At the 70th session of the Commission on the Status of Women (CSW70), where governments, advocates and multilateral institutions gathered to debate the future of gender equality, one convening in New York shifted the focus from policy language to systems design.
Held at the United Nations Church Center, the Handshake Summit & Awards, convened by Chaste Inegbedion, brought together more than 200 leaders from artificial intelligence, fintech, SaaS, climate technology and global development in what participants described as a deliberately closed-door space built not merely for discussion, but for execution.
The summit, led by Inegbedion in his dual roles as Head of Happiness at ConcordeApp and Head of Failure and Social Experiments at Semaform Foundation, stood apart from the broader CSW70 landscape by positioning itself less as a forum for declarations and more as a room for deployment.
A significant share of those present were founders at pre-seed and early-stage levels, alongside operators, engineers and builders working on solutions spanning AI, digital platforms and financial infrastructure.
In that setting, the core question was not simply how to improve women’s access to opportunity, but how to design systems in which women are built into the infrastructure of value creation from the outset.
That framing gave the summit a distinctly technical edge, even as it responded to the wider urgency articulated during CSW70 by United Nations Secretary-General António Guterres and UN Women Executive Director Sima Bahous.
At the centre of the conversations was a rethinking of artificial intelligence itself.

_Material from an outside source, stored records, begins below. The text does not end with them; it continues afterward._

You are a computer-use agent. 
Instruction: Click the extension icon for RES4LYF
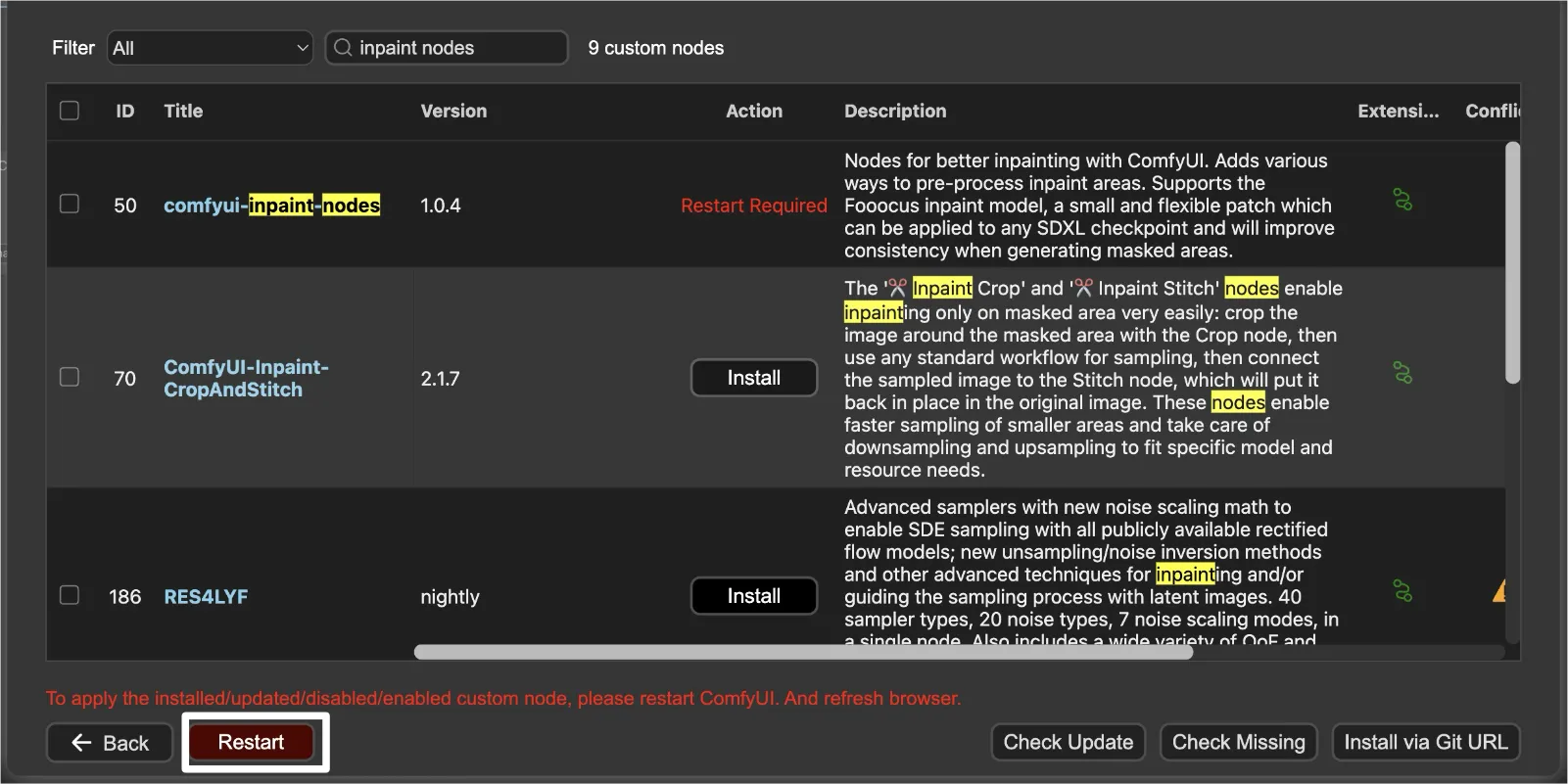point(1402,591)
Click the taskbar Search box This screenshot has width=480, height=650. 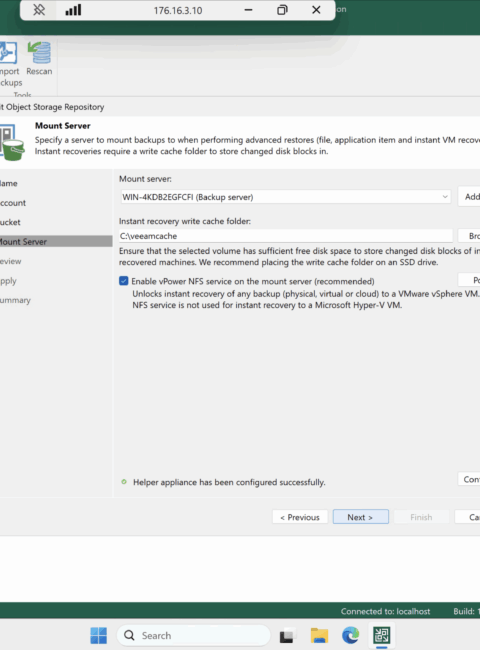pyautogui.click(x=194, y=635)
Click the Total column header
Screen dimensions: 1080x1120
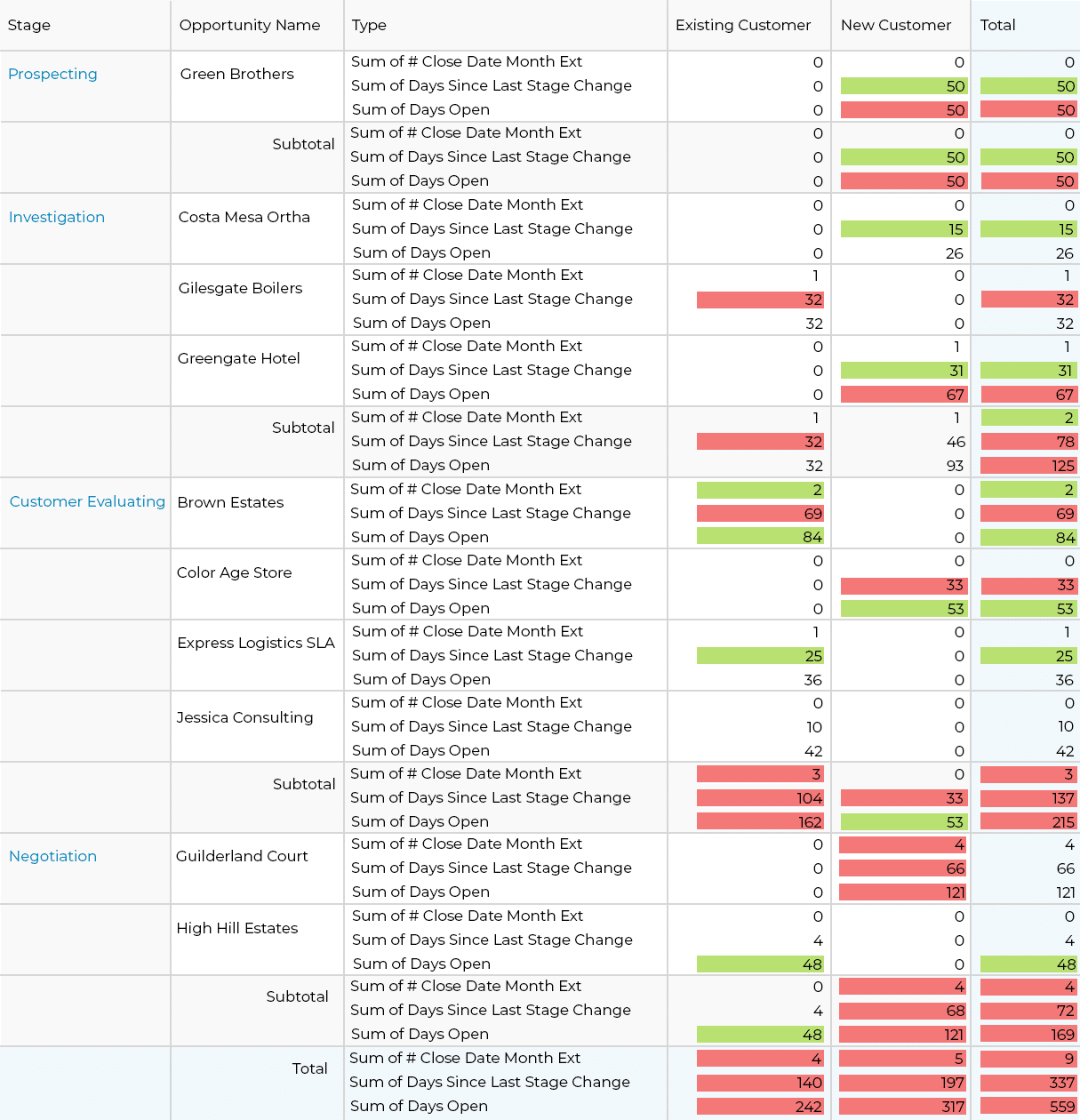pos(997,26)
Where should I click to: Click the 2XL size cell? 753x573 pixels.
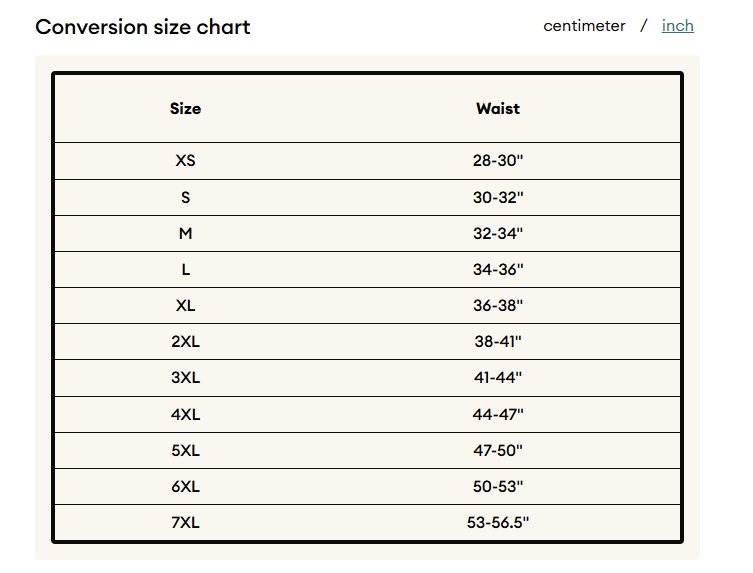[185, 341]
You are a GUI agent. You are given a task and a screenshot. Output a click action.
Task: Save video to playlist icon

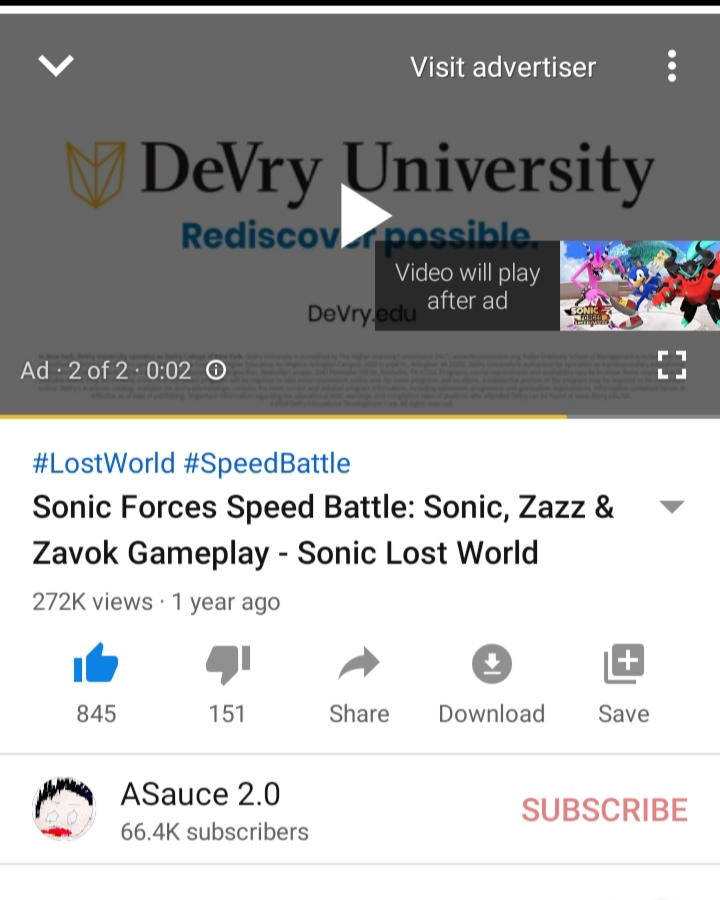[624, 664]
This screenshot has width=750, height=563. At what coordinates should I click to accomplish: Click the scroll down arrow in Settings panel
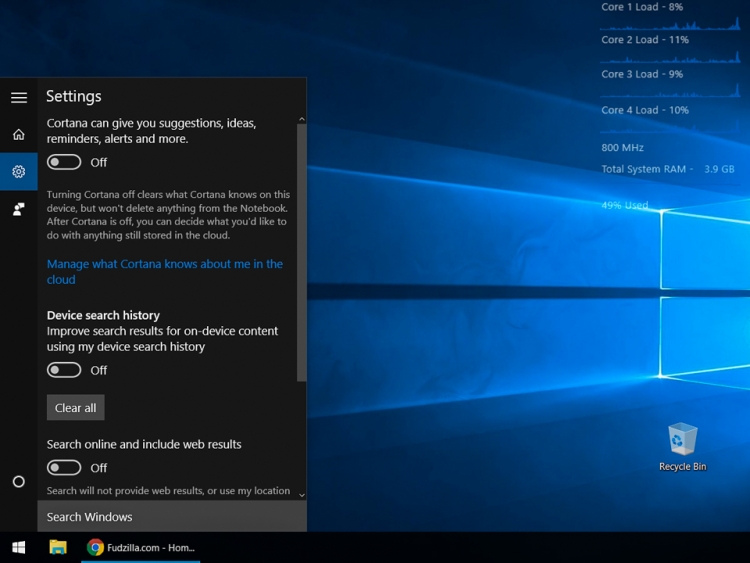[302, 494]
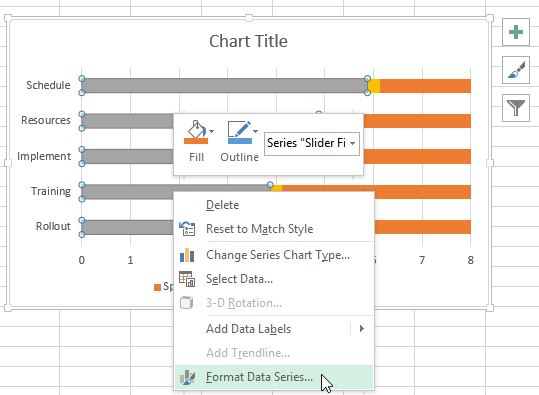Expand the Outline color dropdown arrow
539x395 pixels.
point(255,131)
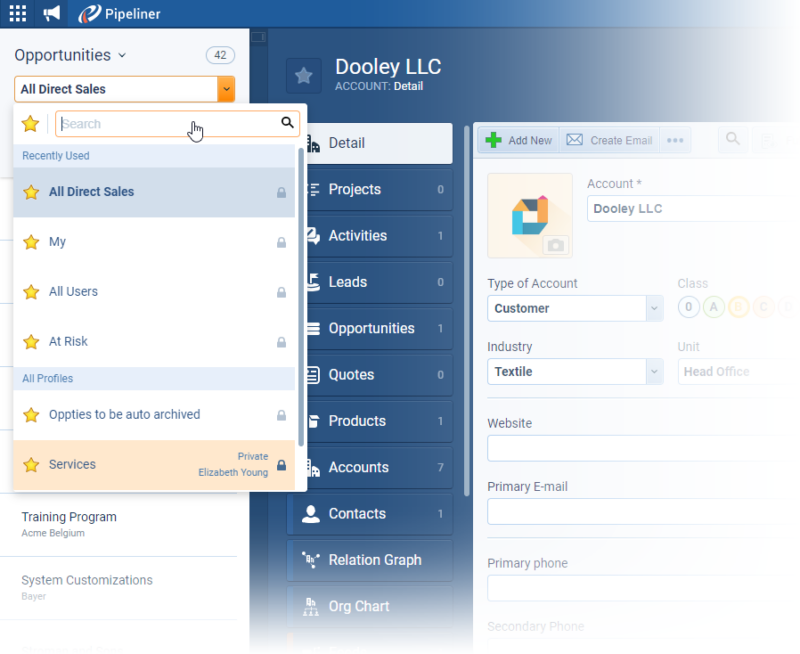Click the favorite star beside Dooley LLC
Image resolution: width=800 pixels, height=654 pixels.
304,76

Rather than treating AI primarily as a tool for cutting costs, speakers at the summit argued for its use as an engine for creating opportunity, expanding access to capital and building prevention-oriented systems across healthcare, finance and public safety.
During the AI and Impact Showcase, Crystal Renouf, Chief Executive Officer of TheMothershp™, said the responsibility of builders today extends beyond innovation for its own sake.
“Across cultures and borders, families share the same hope for safety, opportunity, and belonging. TheMothershp was built to help the systems that serve them ethically rise to that responsibility.”
Inegbedion, who moderated the high-level panel, used the summit to introduce one of the defining ideas of the gathering: that professional relationships themselves can be translated into structured economic value.
“We are moving past the era of fleeting networking. To answer the UN’s call for dismantling systems of abuse, we must build new systems of value. At ConcordeApp, we are transforming professional relationships into verifiable, fundable capital. The handshake is now a data point that unlocks economic opportunity.”
His remarks captured the broader direction of the event, where speakers repeatedly returned to the argument that inclusion is no longer enough. What is required, they said, is architecture. Lisa Francoeur underscored the economic stakes of that shift, saying that as AI and digital systems continue to reshape the global economy, expanding access to both technology and financial infrastructure will be decisive for women’s advancement.
“The goal is not just participation, but enabling women to lead and build the systems shaping the future.”
For Kome Igbogidi, the real test lies in execution. He argued that conferences often fail not because they lack inspiration, but because they lack structured follow-through. “As enterprise AI leaders, the real value of a conference isn’t the conversations you start, it’s the follow-through you automate. The organisations that win are the ones that turn inspiration into intelligent workflows before momentum fades.”
That same systems-oriented logic was applied to climate and finance. Richard Ojuri told participants that capital allocation should be understood as a design challenge, not simply a scarcity issue. “Capital flows where trust and structure exist. Climate solutions are not a funding problem; they are a financial architecture problem.”
Charlene Nichols, reflecting on the mood in the room, said the summit’s significance also lay in the quality of alignment among those present. “Sometimes you just know when you’re in the right room. The most important part of inspiring change is surrounding yourself with others who hold the same desire to see the change they want to be in the world. It’s this collective vision that aligns our future with our full capabilities.”
Retired United Nations official and founder of the IBTK Foundation Hawa Taylor Kamara Diallo, offered a broader reminder about what implementation ultimately serves. “The most powerful resolutions are not written on paper, but in the lives we touch,” she said, reinforcing the summit’s message that execution must be measured across generations, not simply in immediate outputs.